I can tell you that the entire time I spent in and around Hollywood, the occult was very prevalent either through the use of Tarot cards, psychic readings, Wicca, palmistry, and now especially so many are into this new idea that the Universe is the giver of all things that was promulgated by the makers of The Secret, Oprah and others.

REGINA: And God?

MARIANNE: God was always frowned upon. As a Catholic in Hollywood I was constantly told I must be a naughty Catholic girl, or that I was wracked with Catholic guilt (usually in response to me refusing to sleep with someone), and I once had a Jewish man in a Beverly Hills restaurant put his steak knife to my throat and threaten to cut my “f***ing Crucifix” off because he hated it.

REGINA: What made you 'wake up' from the Hollywood experience?

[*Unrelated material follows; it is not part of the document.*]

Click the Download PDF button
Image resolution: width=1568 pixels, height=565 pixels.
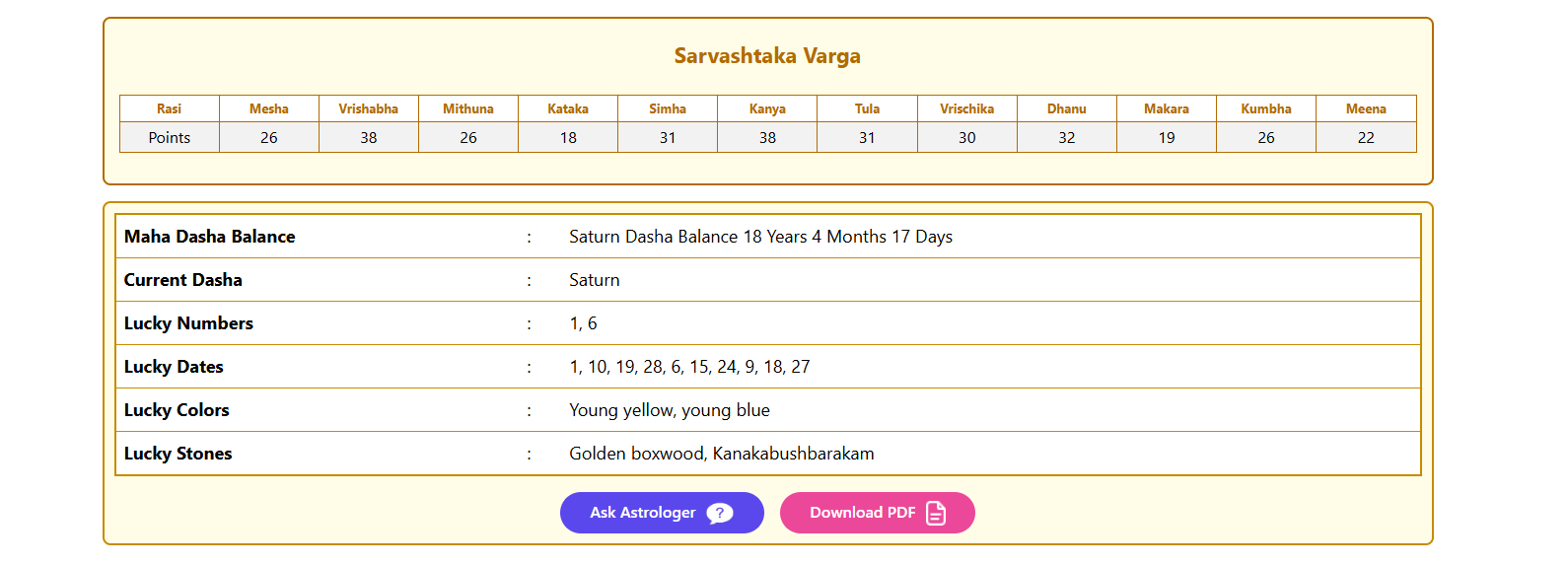[877, 513]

MARIANNE: I wish I could say that I had some grand epiphany, or woke up all of sudden, but to be honest, many things contributed to my leaving. My actor boyfriend continuing to cheat on me, break up with me, come back to me and then do it all over again. The last straw was when he asked me to marry him and then disappeared. He had apparently forgotten to tell his other girlfriend in another town that he wanted to marry me. In true Hollywood fashion, I never got an apology or straight answer as to why he did what he did.

REGINA: Actually, it’s hard to find the right words to describe such behavior.

MARIANNE: I’m not saying he wouldn’t talk to me either. He continued to try to be in my life for years. All around me I saw aging executives, actors, once beautiful women, models -- many of these were addicts -- who were still trying to grab hold of something that would finally make them feel fulfilled, happy, or content. It reminded me of trying to hold a handful of sand. No matter how delicate, or how hard your grasp is, the sand will always slip through.

REGINA: Like a real life ‘Hotel California’.

MARIANNE: Also, the lack of boundaries. Everything was acceptable I guess...do what thou wilt. The thing is, I was getting hurt. I had been hurt by disloyal friends who would try to sleep with my boyfriends, hurt by my latest cheating boyfriend (they all cheated), and hurt because life never seemed to progress. Things were just always the same, in a perpetual state of waiting for the next big thing. I wanted a normal life. I wanted a husband and kids, although I was too old at that point to have kids.

The funny thing is that once I moved, I didn’t feel any differently. That took time. I even made a few foolish attempts to move back to Los Angeles. I saw my ex one last time.